At just eighty-one minutes the movies does cut to the chase quick, we hear news reports of a weird virus affecting the community through a series of sporadic news reports, then an elderly woman reports her husband has died but when neighbors arrive on the scene his body is nowhere to be found. Soon after heavily armed military men in gas masks arrive, covering houses with plastic wrap and rounding up anyone showing signs of infection. Gunfire is heard the night, the the whole neighborhood is now under quarantine and residents are forbidden to venture outside their homes. It really does feel a whole lot like the first season of Fear The Walking Dead to a degree, with a bunch of Romero-isms straight out of Day of the Dead and The Crazies, and what sort of ruins the movie is that the whole thing feels so damn familiar. 


I probably sound a bit negative on it but the movie is actually not a bad watch, it moves at a nice pace and the action is good and plenty in the last half of the movie.

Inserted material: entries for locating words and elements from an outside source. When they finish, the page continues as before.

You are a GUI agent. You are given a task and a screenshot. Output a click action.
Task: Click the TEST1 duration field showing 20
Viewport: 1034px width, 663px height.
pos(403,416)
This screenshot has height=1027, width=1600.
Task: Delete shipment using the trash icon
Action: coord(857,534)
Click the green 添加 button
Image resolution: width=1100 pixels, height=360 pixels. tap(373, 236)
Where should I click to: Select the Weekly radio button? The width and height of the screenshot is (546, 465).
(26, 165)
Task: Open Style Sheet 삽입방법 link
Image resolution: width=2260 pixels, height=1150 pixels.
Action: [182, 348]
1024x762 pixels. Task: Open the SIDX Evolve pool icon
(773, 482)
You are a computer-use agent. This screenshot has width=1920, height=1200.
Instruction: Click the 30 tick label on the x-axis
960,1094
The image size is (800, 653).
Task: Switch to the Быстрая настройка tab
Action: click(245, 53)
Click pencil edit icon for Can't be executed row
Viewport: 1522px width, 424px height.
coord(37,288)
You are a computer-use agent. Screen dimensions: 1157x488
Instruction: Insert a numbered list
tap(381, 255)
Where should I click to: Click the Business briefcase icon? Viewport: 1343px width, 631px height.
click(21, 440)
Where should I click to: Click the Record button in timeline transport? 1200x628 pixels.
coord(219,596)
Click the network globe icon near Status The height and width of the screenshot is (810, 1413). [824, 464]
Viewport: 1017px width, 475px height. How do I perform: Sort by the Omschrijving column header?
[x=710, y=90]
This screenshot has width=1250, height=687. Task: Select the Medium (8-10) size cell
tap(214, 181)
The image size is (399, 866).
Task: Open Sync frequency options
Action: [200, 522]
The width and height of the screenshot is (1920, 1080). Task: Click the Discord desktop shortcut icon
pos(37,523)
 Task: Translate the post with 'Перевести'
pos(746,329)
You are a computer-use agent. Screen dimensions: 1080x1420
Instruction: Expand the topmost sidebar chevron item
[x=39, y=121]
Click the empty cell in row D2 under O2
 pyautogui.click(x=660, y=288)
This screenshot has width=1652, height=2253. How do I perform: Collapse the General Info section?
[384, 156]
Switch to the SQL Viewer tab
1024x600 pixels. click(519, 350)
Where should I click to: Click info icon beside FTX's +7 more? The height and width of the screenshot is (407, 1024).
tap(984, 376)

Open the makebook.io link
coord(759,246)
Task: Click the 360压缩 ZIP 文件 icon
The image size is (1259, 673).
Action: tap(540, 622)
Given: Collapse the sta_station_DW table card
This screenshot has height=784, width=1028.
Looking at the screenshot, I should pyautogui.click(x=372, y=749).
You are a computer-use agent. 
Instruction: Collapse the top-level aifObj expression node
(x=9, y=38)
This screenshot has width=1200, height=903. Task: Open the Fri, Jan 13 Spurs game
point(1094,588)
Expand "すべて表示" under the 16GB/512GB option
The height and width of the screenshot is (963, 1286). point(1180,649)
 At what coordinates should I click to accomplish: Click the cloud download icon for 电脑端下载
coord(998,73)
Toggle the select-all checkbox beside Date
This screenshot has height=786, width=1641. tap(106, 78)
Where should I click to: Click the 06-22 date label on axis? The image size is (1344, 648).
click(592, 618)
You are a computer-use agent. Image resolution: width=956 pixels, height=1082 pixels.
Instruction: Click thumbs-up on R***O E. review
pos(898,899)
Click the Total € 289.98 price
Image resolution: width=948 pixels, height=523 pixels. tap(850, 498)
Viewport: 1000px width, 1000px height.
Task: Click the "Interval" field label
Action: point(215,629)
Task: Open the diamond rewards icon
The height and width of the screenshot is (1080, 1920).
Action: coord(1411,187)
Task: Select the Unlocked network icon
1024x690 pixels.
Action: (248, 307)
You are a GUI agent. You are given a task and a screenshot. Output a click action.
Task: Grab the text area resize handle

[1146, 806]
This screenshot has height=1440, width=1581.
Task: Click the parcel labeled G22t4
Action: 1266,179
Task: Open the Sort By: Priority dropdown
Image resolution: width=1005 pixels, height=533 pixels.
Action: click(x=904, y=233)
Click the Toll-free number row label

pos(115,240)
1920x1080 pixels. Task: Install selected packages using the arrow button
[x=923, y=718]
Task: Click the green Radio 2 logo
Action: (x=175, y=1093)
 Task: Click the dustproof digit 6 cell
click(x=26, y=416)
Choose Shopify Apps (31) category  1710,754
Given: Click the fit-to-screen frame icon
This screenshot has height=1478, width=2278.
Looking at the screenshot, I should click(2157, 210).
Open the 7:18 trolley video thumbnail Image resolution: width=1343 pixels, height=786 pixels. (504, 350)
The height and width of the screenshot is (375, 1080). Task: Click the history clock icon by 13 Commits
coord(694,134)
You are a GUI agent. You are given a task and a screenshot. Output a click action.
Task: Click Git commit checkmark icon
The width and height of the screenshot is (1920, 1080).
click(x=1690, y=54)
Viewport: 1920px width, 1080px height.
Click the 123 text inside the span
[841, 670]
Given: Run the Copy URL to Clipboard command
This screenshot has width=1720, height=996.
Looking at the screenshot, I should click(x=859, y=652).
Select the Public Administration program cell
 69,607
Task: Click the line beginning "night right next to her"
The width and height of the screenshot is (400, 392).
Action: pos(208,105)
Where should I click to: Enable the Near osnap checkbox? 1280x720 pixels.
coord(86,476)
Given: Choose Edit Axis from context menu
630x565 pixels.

Mikkelsen generates some good tension throughout and the it helps that the cast are solid. The issue I am having with it is that if you've even seen a handful of zombie movies you're gonna know where its headed long before it gets there and that is a big problem for me. I'm in the middle on this one, it's not a movie you need to own, but you probably won't hate it if you do give it a spin, but are you gonna watch it again, probably not. A classic one and done for me. That being said, I am looking forward to what director Bo Mikkelsen does next, there's enough of a spark and just enough style here to make me want to keep an eye on this guy.